Bertempat di Aula Lapas Sukabumi, upacara secara virtual ini dipimpin langsung oleh Kepala Lapas Sukabumi, Christo Toar, dan diikuti oleh seluruh petugas Lapas Sukabumi dan perwakilan dari Dharma Wanita Lapas Sukabumi.
Kepala Lapas Kelas IIB Sukabumi, Christo Tora menyampaikan harapan bagi Lapas Sukabumi agar bisa mengimplementasikan yang disampaikan dari Menteri Hukum dan Hak Asasi Manusia, Yasonna H. Laoly dan Direktur Jenderal Pemasyarakatan, Bapak Reynhard SP Silitonga.
“Pada Kesempatan ini Menteri Hukum dan HAM menegaskan bahwa jangan sesekali meninggalkan sejarah.
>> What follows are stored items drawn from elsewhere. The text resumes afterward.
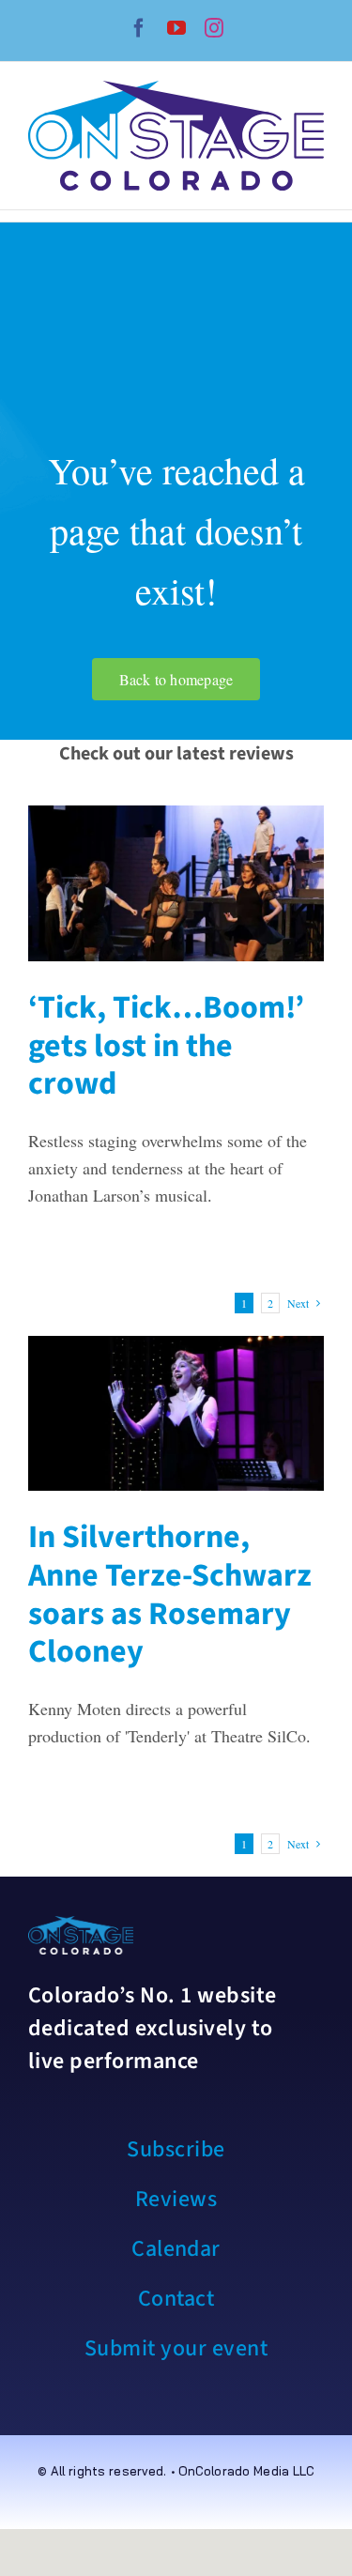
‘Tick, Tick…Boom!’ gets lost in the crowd (166, 1046)
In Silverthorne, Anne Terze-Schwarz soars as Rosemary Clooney (170, 1594)
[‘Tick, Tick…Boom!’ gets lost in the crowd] (176, 882)
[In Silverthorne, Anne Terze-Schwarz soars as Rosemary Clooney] (176, 1413)
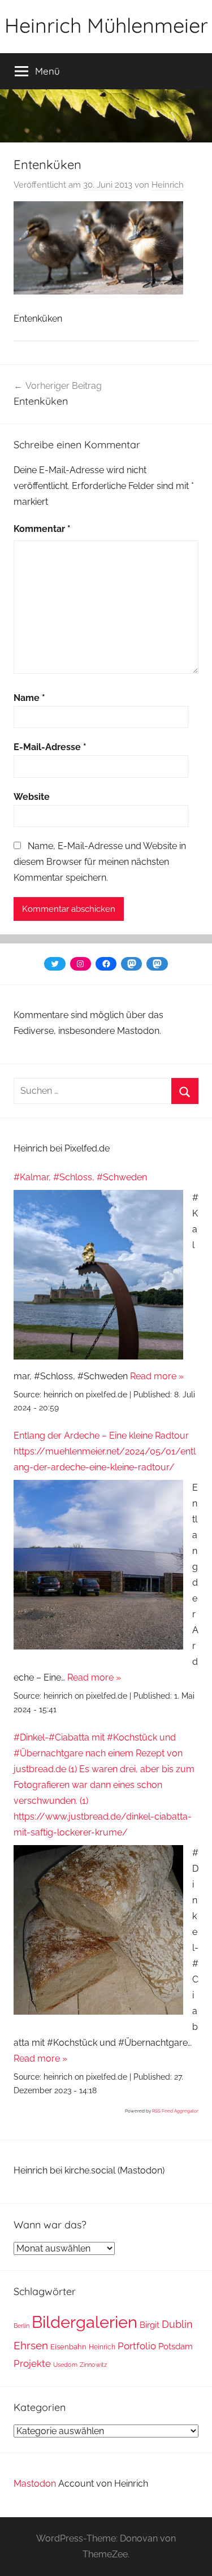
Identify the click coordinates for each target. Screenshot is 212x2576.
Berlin (21, 2325)
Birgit (149, 2325)
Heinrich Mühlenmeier (106, 25)
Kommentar (42, 528)
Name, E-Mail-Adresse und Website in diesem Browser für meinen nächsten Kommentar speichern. (100, 862)
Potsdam (175, 2346)
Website (32, 796)
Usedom (65, 2364)
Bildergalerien (84, 2322)
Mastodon (35, 2483)
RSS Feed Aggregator (175, 2111)
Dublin (177, 2324)
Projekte (32, 2363)
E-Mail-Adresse (50, 747)
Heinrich (168, 185)
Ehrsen (31, 2346)
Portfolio (137, 2346)
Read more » (157, 1376)
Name (29, 697)
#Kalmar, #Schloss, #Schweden (80, 1177)
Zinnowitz (93, 2364)
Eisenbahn (68, 2347)
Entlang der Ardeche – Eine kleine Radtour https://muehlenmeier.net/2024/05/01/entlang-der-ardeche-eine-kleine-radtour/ (105, 1451)
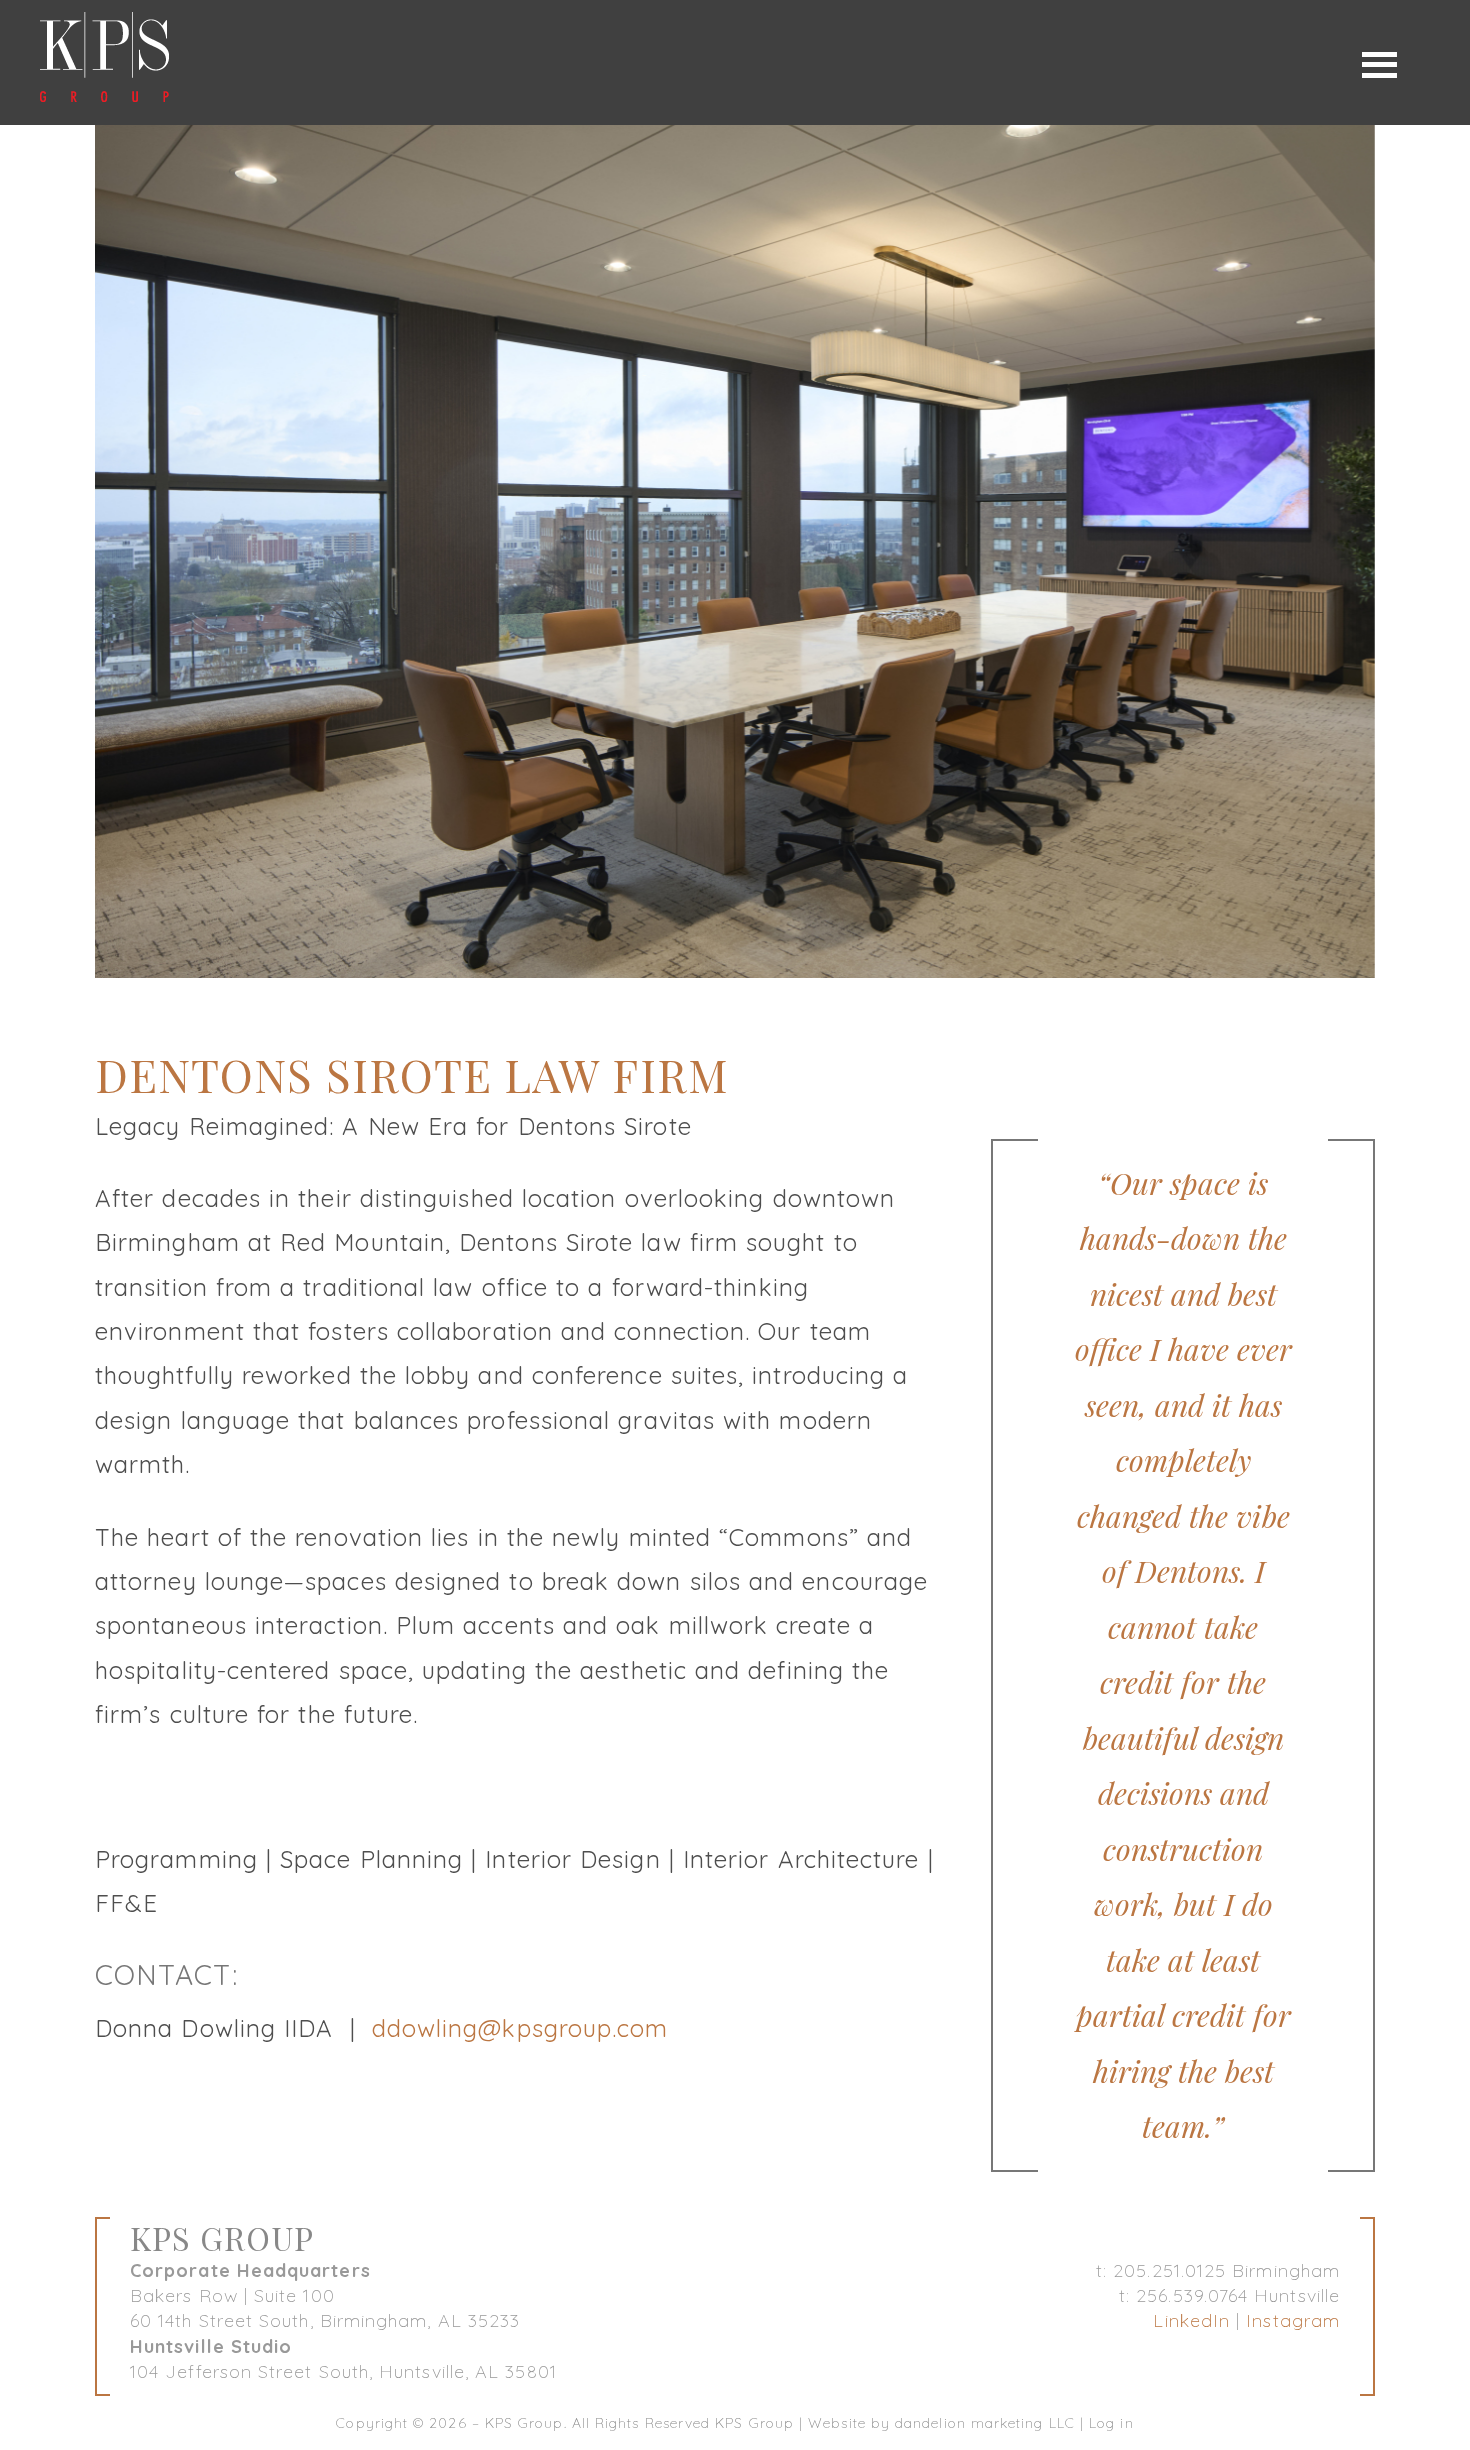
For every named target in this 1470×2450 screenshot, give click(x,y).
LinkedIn (1191, 2320)
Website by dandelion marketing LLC (941, 2423)
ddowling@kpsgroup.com (520, 2028)
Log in (1111, 2423)
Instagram (1293, 2320)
Sebagaimana dikatakan oleh Sang Proklamator Bung Karno,” ucap Christo dalam keterangan diterima, Rabu (3/5/2023).
Christo menjelaskan, dalam kegiatan itu disampaikan istilah dan konsep pemasyarakatan pertama kalinya disampaikan pada 5 Juli 1963 oleh Menteri Kehakiman RI, pada saat itu Bapak Sahardjo, yaitu bahwa pemasyarakatan merupakan tujuan dari pidana penjara untuk memulihkan kembali kesatuan hubungan kehidupan dan penghidupan yang terjalin antara individu terpidana dan masyarakat.
Atau lebih dikenal dengan reintegrasi sosial dengan melakukan pembinaan dan pembimbingan kepada narapidana agar bertobat dan mendidik agar dapat menjadi manusia yang berguna bagi masyarakat.
Kemudian Yasonna menghimbau kepada seluruh jajaran pemasyarakatan agar bersinergi dengan instansi terkait dan segenap stakeholder yang ada, harus menyadari dan meningkatkan kompetensi melalui literasi dalam melaksanakan tugas agar adaptif dengan berbagai perubahan, dan menjadi insan pengayoman yang terpelajar dan tangkas dalam bekerja yang harus cepat tepat dan ikhlas.
Pada kesempatan ini juga, Direktur Jenderal Pemasyarakatan, Reynhard SP Silitonga menyampaikan sejarah singkat tentang Pemasyarakatan.
Christo juga menyampaikan harapan bagi Lapas Sukabumi agar bisa mengimplementasikan yang disampaikan dari Menteri Hukum dan Hak Asasi Manusia, Yasonna H. Laoly dan Direktur Jenderal Pemasyarakatan, Bapak Reynhard SP Silitonga.